Webarchive deduplication. Does it matter which record is marked as the original?

We've been doing deduplication in webarchiving for a long time now. But, due to limits in our tools and storage format (WARC) it has always been, so called, URL based deduplication. I.e. we record that this capture of a particular URL is a duplicate (or revisit if you prefer). The content isn't stored and playback software simply moves 'backwards in time' until it finds the original record.

With recent clarifications to the WARC spec adopted by the IIPC and implemented in tools like Heritrix and OpenWayback we are no longer limited to this URL based deduplication.

With Heritrix 3.3.0 (still in development) now having robust handling for 'url agnostic' or 'digest based' deduplication, I set out to update my DeDuplicator software, an add-on for Heritrix. Implementing digest based deduplication was super easy.

But something nagged at me.

Consider the following scenario. You are crawling URL A. Its content digest indicates that it is a duplicate of URL A from some earlier crawl (lets call this A-1), but is also a duplicate of URL B. B may have been crawled at the same time (i.e. during the same harvesting round) as A-1, or at another time altogether, including earlier during the current round of harvesting.

Obviously, if we didn't have A-1, we would deduplicate on B and say that A is a duplicate of B. That's the whole point of digest based deduplication.

But, if you do have A-1, does it matter which one A is declared a duplicate of?

During large scale crawling you need lookups in your deduplication index to be as efficient as possible. Doing simple lookups on digests is more performant than doing a lookup on both digest and URL (or searching within a result set for the digest). Additionally, you can make the index smaller by only including one instance of each digest in the index.

But this bowing to performance means that it is blind chance whether A-1 or B will be designated as the 'original' for A.

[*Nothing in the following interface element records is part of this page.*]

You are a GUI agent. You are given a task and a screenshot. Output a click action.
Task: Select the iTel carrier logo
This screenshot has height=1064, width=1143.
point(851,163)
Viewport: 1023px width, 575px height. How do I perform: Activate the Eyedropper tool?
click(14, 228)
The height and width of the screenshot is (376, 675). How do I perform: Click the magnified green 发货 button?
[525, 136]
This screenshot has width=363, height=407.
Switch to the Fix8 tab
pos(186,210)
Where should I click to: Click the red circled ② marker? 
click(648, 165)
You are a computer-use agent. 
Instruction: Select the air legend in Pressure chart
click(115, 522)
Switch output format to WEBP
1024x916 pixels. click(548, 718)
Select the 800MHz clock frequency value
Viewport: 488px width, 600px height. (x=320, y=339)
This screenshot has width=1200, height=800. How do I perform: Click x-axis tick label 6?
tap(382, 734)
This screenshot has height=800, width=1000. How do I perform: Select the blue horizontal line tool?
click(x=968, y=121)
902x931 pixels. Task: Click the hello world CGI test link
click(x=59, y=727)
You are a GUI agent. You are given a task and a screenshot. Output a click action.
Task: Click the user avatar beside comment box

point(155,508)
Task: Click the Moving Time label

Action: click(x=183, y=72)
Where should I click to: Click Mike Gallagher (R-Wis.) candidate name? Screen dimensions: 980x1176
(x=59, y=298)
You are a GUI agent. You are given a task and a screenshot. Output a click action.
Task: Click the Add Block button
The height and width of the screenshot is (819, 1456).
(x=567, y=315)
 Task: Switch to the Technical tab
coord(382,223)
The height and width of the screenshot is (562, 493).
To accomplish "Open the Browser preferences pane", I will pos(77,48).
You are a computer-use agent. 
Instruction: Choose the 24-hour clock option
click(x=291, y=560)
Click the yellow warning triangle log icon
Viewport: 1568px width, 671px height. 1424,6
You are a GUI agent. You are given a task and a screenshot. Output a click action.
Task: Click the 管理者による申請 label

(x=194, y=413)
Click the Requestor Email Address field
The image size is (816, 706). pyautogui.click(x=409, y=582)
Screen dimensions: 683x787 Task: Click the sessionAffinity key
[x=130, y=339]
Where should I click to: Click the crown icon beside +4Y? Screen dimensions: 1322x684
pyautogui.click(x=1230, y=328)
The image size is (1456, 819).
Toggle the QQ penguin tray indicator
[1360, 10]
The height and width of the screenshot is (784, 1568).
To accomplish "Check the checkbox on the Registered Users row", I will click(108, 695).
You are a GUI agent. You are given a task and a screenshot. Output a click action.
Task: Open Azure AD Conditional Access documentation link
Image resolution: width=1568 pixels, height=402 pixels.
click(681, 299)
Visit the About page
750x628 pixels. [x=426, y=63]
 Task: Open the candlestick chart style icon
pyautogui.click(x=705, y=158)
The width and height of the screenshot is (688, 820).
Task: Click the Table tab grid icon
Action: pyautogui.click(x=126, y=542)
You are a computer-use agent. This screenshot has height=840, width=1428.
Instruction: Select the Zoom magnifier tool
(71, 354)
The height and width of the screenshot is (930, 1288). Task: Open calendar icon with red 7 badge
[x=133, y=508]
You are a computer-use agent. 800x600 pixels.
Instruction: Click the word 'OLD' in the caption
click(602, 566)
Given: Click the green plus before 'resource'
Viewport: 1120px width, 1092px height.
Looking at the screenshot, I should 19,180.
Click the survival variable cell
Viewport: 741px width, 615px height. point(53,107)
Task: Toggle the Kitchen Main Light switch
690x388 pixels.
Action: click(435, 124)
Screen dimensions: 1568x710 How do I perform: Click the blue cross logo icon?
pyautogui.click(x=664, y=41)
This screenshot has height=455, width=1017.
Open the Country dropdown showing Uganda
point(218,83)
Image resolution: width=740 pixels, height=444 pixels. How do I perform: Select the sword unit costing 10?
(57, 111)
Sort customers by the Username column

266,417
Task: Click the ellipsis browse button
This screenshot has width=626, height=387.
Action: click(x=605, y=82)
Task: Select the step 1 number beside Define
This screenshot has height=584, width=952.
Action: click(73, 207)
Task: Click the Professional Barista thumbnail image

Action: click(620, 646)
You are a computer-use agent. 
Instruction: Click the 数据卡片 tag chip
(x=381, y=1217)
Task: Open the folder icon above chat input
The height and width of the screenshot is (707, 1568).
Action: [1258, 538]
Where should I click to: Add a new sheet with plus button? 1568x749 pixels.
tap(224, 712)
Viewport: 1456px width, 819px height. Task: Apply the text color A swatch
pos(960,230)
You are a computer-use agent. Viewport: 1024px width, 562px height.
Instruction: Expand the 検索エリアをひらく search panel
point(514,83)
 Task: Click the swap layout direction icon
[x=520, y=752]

The engineer in me insist that this is irrelevant. After all, if we didn't have A-1, we'd want to use B. So does the existence of A-1 in our archive really matter.

I haven't been able to come up with any solid argument for preferring A-1. Logically, it shouldn't matter. But, somehow, it just feels off to me.

If anyone has a concrete technical or practical reason for preferring A-1 (when available) please share!

Thank you.

Edit: In response to Peter Websters comment, let me just clarify that replay tools (e.g. OpenWayback) would still be aware of A-1, is it would be in their index, and they would show it as the precursor to A. The link between A and B would be considered incidental (as far as replay tools are concerned) and would not be directly evident to users.

Update: I've come up with at least one reason why it might matter. See my blog post answering my own question.


October 2, 2014

Heritrix, Java 8 and sun.security.tools.Keytool

I ran into this issue and I figured if I don't write it up, I'll be sure to have forgotten all the details when it occurs again.

The issue is that Heritrix (which is still built against Java 6) uses sun.security.tools.Keytool on startup to generate a self signed certificate for its HTTPS connection. However, in Java 8, Oracle changed this class to be sun.security.tools.keytool.Main.

As Heritrix only generates the certificate once, I only ran into this issue when installing a new build of Heritrix, not when I upgraded Java to 8 on my crawl server. You can run Heritrix with Java 8 just fine as long as you launch it once with Java 7 (or, presumably older).

It should be noted that Java warns against using anything from the sun package. It is not considered part of the Java API. But I believe that the only alternative is to have people manually set up the certificates.

This does mean two things:

1. You need a version of Java prior to 8 to work on Heritrix. It is possible for newer versions to be in compatibility mode with a prior version. But Keytool isn't part of Java proper. If you only have Java 8 installed, you will not have the necessary dependency available on the classpath. Your IDE will complain incessantly.

2. Building Heritrix on machines with only Java 8 is not possible.

I've also seen at least one unit test also using Keytool (this may be only in a pending pull request, I haven't looked into it deeply).

This isn't an immediate problem as Java 7 is still supported and available from Oracle. However, if they discontinue Java 7 it will quickly become a problem (just try get Java 6 to install from Oracle).

If you want to run Heritrix with Java 8 your options are:

1. First run it once with Java 7 or prior.
2. Use the -s option to specify a custom keystore location and passwords. You can build that keystore using external tools.
3. Manually create the adhoc.keystore file (in Heritrix's working directory) that Heritrix usually generates automatically. This can be done using Java 8 tools with the following command (assumes Java's bin directory is on the path):
  $ keytool -keystore adhoc.keystore -storepass password 
    -keypass password -alias adhoc -genkey -keyalg RSA 
    -dname "CN=Heritrix Ad-Hoc HTTPS Certificate" -validity 3650

Number 3 rather points at a possible solution to this. Just move this generation of an adhoc keystore to the shell script that launches Heritrix.

Edited to add #4: Copy an adhoc.keystore from a previous Heritrix install, if you have one lying about.